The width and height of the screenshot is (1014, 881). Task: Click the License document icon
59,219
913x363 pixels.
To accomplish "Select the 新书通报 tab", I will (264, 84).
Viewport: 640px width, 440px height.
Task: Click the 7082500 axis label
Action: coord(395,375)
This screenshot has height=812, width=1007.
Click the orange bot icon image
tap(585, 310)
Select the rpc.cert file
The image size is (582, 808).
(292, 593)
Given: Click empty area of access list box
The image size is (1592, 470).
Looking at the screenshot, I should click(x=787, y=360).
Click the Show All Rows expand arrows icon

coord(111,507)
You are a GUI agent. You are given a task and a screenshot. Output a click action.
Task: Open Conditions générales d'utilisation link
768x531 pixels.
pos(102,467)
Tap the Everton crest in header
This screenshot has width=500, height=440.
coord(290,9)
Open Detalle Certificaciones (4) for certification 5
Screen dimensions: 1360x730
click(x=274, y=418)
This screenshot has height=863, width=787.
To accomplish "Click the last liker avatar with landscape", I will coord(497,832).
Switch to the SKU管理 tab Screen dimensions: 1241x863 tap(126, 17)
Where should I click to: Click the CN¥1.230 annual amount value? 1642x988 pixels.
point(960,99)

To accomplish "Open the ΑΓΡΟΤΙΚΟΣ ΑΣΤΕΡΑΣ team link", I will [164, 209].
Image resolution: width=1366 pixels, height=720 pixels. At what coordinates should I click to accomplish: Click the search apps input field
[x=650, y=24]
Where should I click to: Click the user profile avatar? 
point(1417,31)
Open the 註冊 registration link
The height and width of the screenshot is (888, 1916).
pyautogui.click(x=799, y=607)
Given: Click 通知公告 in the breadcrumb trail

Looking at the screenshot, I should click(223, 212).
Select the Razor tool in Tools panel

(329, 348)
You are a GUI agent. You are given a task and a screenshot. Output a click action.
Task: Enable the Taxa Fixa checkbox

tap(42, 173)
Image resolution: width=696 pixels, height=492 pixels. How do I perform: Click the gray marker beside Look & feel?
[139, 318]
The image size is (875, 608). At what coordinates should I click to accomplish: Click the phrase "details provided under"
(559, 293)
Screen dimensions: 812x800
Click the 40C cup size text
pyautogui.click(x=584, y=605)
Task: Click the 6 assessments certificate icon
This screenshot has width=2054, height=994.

WORK INSTRUCTIONS:
Restate all of the material above exactly as written.

FINISHED EXERCISE:
The width and height of the screenshot is (1014, 881). Task: Click the License document icon
59,219
913x363 pixels.
To accomplish "Select the 新书通报 tab", I will (264, 84).
Viewport: 640px width, 440px height.
Task: Click the 7082500 axis label
Action: coord(395,375)
This screenshot has height=812, width=1007.
Click the orange bot icon image
tap(585, 310)
Select the rpc.cert file
The image size is (582, 808).
(292, 593)
Given: Click empty area of access list box
The image size is (1592, 470).
Looking at the screenshot, I should click(x=787, y=360).
Click the Show All Rows expand arrows icon

coord(111,507)
You are a GUI agent. You are given a task and a screenshot. Output a click action.
Task: Open Conditions générales d'utilisation link
768x531 pixels.
pos(102,467)
Tap the Everton crest in header
This screenshot has width=500, height=440.
coord(290,9)
Open Detalle Certificaciones (4) for certification 5
Screen dimensions: 1360x730
click(x=274, y=418)
This screenshot has height=863, width=787.
To accomplish "Click the last liker avatar with landscape", I will coord(497,832).
Switch to the SKU管理 tab Screen dimensions: 1241x863 tap(126, 17)
Where should I click to: Click the CN¥1.230 annual amount value? 1642x988 pixels.
point(960,99)

To accomplish "Open the ΑΓΡΟΤΙΚΟΣ ΑΣΤΕΡΑΣ team link", I will [164, 209].
Image resolution: width=1366 pixels, height=720 pixels. At what coordinates should I click to accomplish: Click the search apps input field
[x=650, y=24]
Where should I click to: Click the user profile avatar? 
point(1417,31)
Open the 註冊 registration link
The height and width of the screenshot is (888, 1916).
pyautogui.click(x=799, y=607)
Given: Click 通知公告 in the breadcrumb trail

Looking at the screenshot, I should click(223, 212).
Select the Razor tool in Tools panel

(329, 348)
You are a GUI agent. You are given a task and a screenshot. Output a click action.
Task: Enable the Taxa Fixa checkbox

tap(42, 173)
Image resolution: width=696 pixels, height=492 pixels. How do I perform: Click the gray marker beside Look & feel?
[139, 318]
The image size is (875, 608). At what coordinates should I click to accomplish: Click the phrase "details provided under"
(559, 293)
Screen dimensions: 812x800
Click the 40C cup size text
pyautogui.click(x=584, y=605)
Task: Click the 6 assessments certificate icon
This screenshot has width=2054, height=994.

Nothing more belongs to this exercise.